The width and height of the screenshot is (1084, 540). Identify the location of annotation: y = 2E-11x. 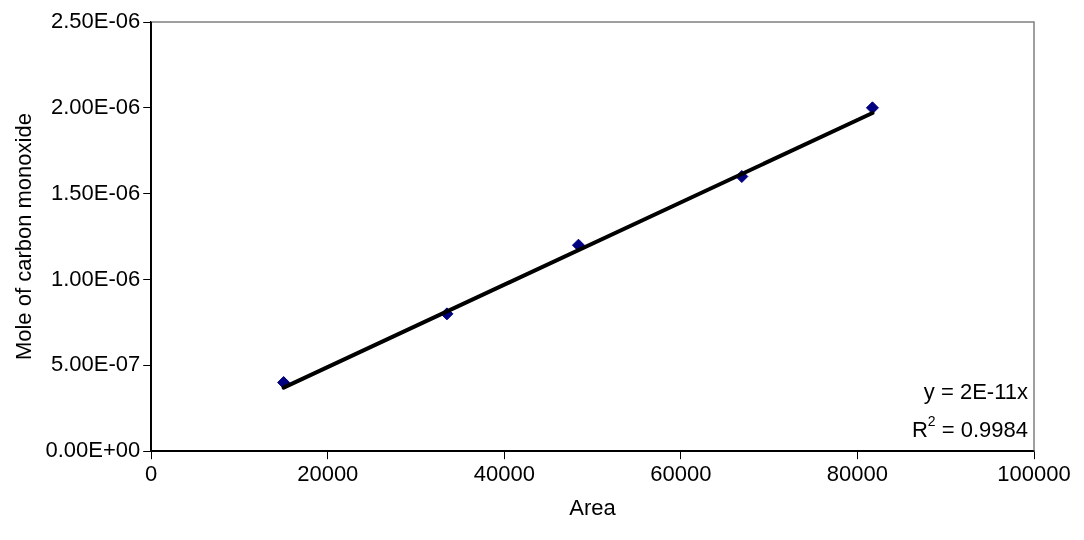
(976, 392).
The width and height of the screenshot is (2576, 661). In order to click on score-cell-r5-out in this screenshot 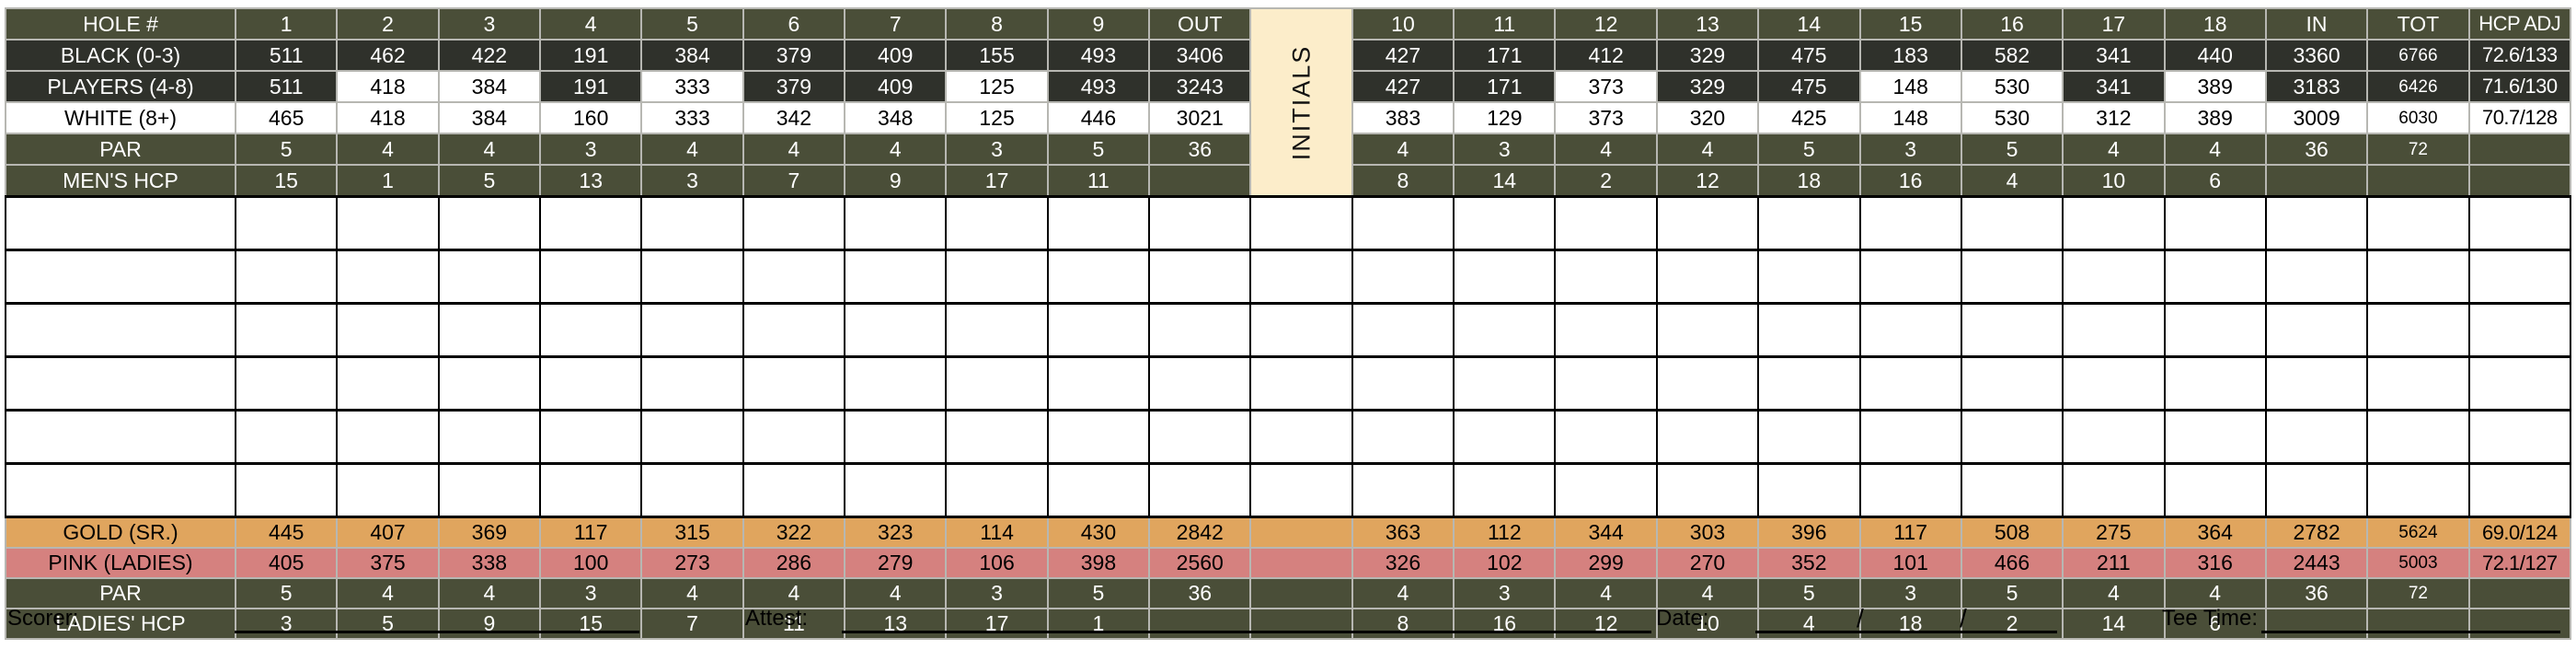, I will do `click(1200, 437)`.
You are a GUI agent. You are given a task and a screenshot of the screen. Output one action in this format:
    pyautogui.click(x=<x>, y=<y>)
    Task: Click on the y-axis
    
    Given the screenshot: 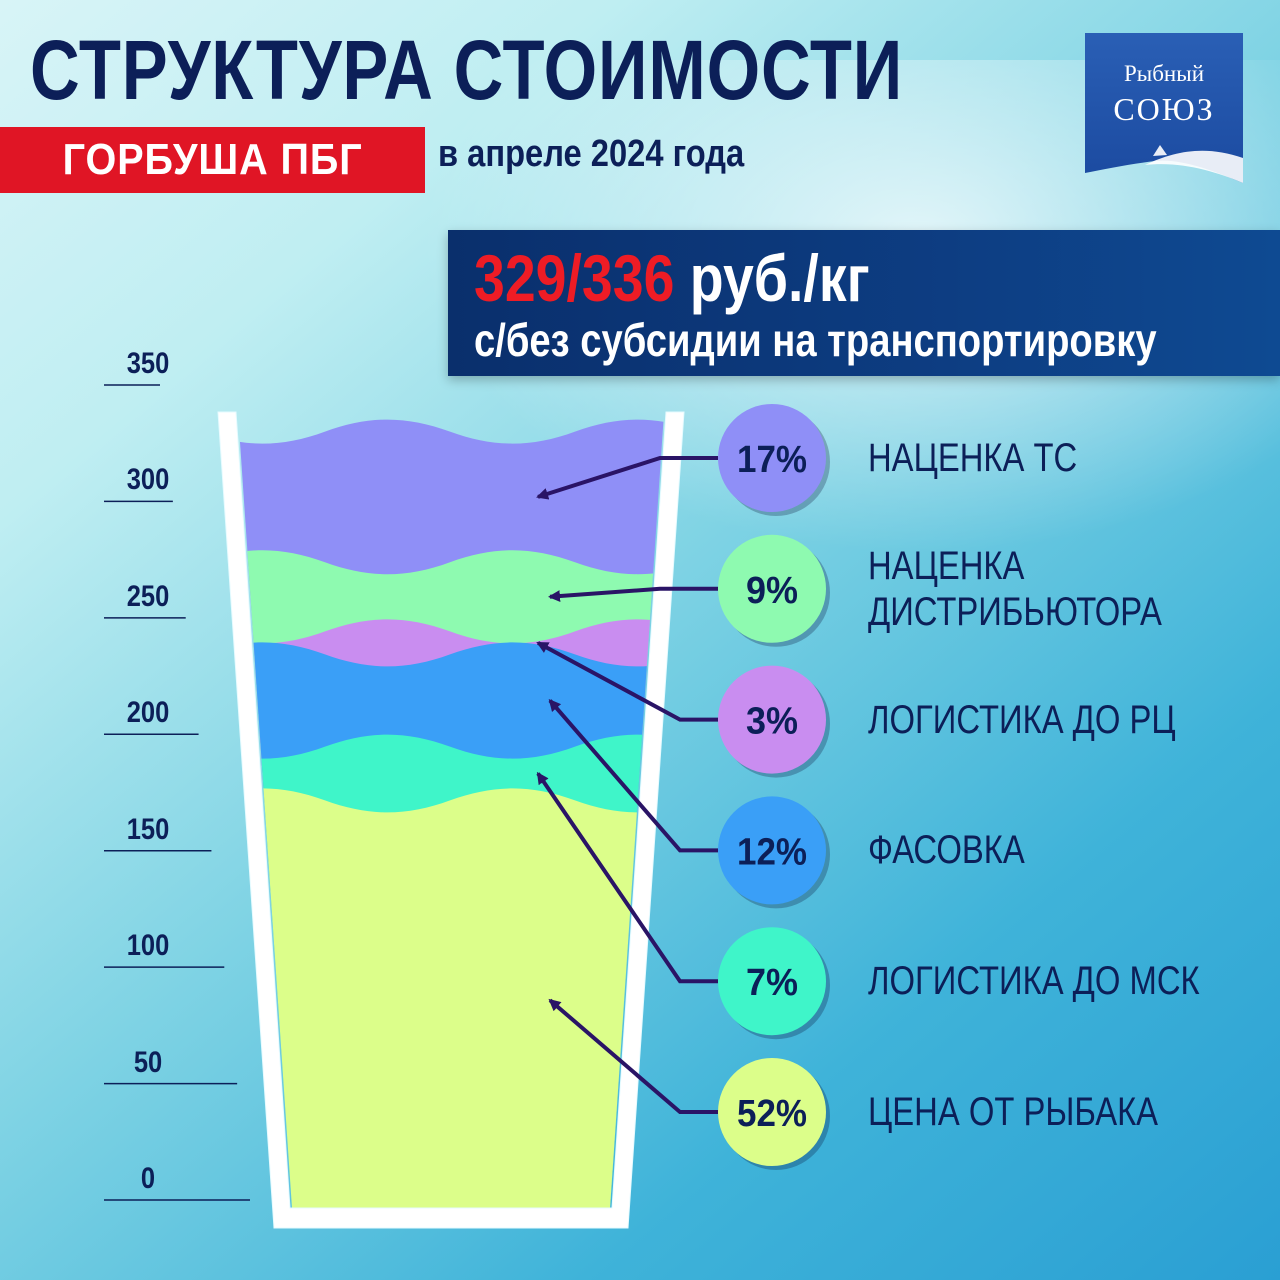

###

- **INSTRUCTION**:
Please rewrite the records starting with the line containing "You are a GUI" and continuing through the end of the records, substituting "x-axis" for "y-axis" and leaving everything else unchanged. Give only those lines, without the pictures.

- **RESULT**:
You are a GUI agent. You are given a task and a screenshot of the screen. Output one action in this format:
    pyautogui.click(x=<x>, y=<y>)
    Task: Click on the x-axis
    
    Given the screenshot: 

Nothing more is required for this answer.